Ten local practices were identified as pilot sites for using BNP as a diagnostic test, and were visited by the nurse consultant. Referrals to the nurse-led triage heart failure clinic were invited for patients with newly suspected heart failure. The clinic was designed to be a one-stop service, with patients having all tests carried out in one visit. For the study, all patients underwent ECG, echocardiography and blood tests. CXRs were ordered, if indicated, after patient assessment. The nurse consultant assessed the patients, and recorded their medical histories and results of clinical examinations and diagnostic tests.


Ten consecutively referred patients had a venous blood sample collected to establish their BNP level. These were analysed retrospectively, so results were not known at the time of the consultation or initiation of any treatments.


Results


Four patients had BNP levels within the normal reference range used in this study (<18.4 pg/ml). The ECG was normal in three of these patients, and one patient had some minor non-significant changes. The ECG recordings demonstrated good left and right ventricular function for all four patients and they were referred back to primary care, as heart failure was unlikely to be the cause of the presenting symptoms.

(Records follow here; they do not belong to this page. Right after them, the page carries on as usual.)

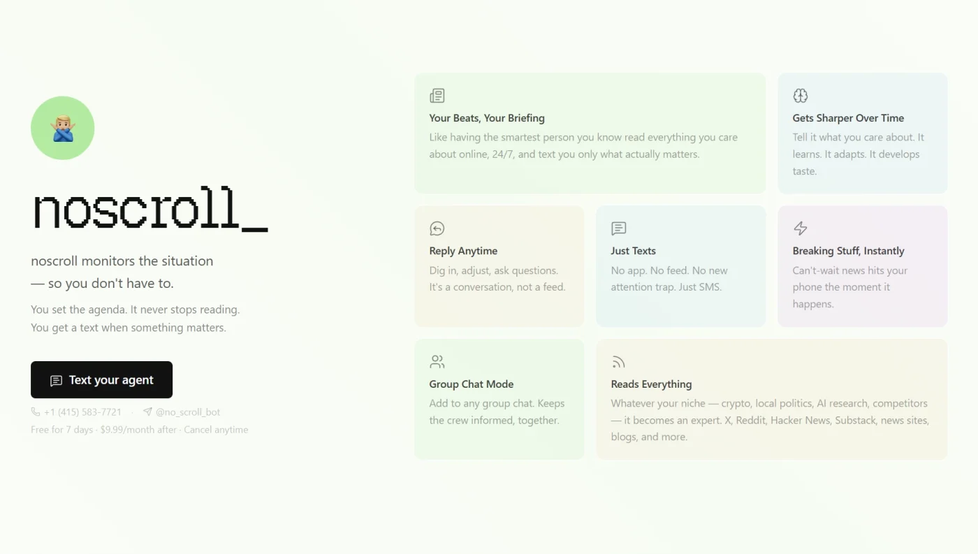Select the Your Beats, Your Briefing heading
Viewport: 978px width, 554px height.
[487, 118]
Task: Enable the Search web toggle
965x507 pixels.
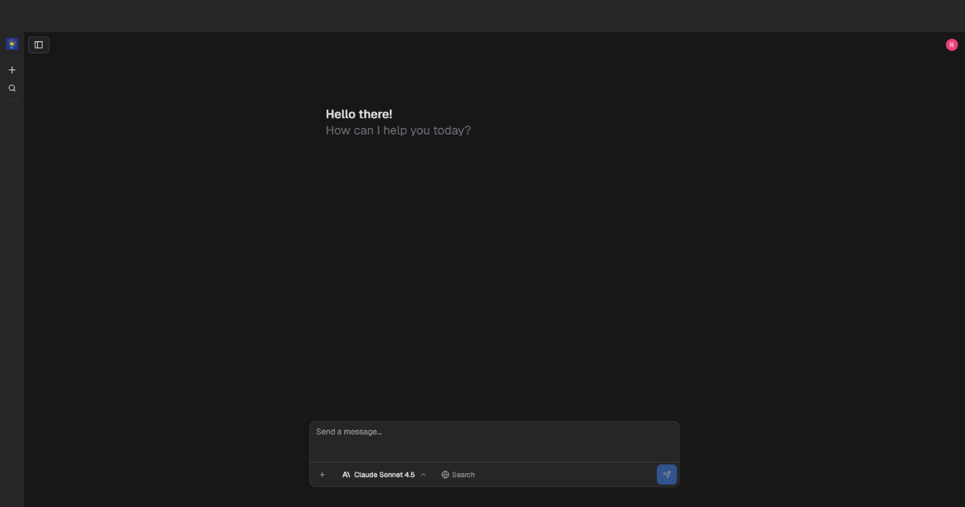Action: tap(458, 475)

The other six patients had BNP levels above the normal range (Table 1). Five patients had abnormal ECGs and confirmed left ventricular dysfunction on echocardiogram and were subsequently treated in the heart failure clinic. One patient with an elevated BNP level but normal heart function on echocardiogram was referred to the renal team for further investigation, after abnormal renal and liver function results were recorded.


Conclusion


The findings of this pilot study indicate that with appropriate diagnostic tools, nurses can identify patients who do not have heart failure. The remaining patients can then be referred for specialist assessment. Use of patient history, clinical findings, and relatively simple tests such as the ECG and BNP, may reduce both demand for echocardiography and the need for assessment by a cardiologist. This is a service model with the potential for use in primary care.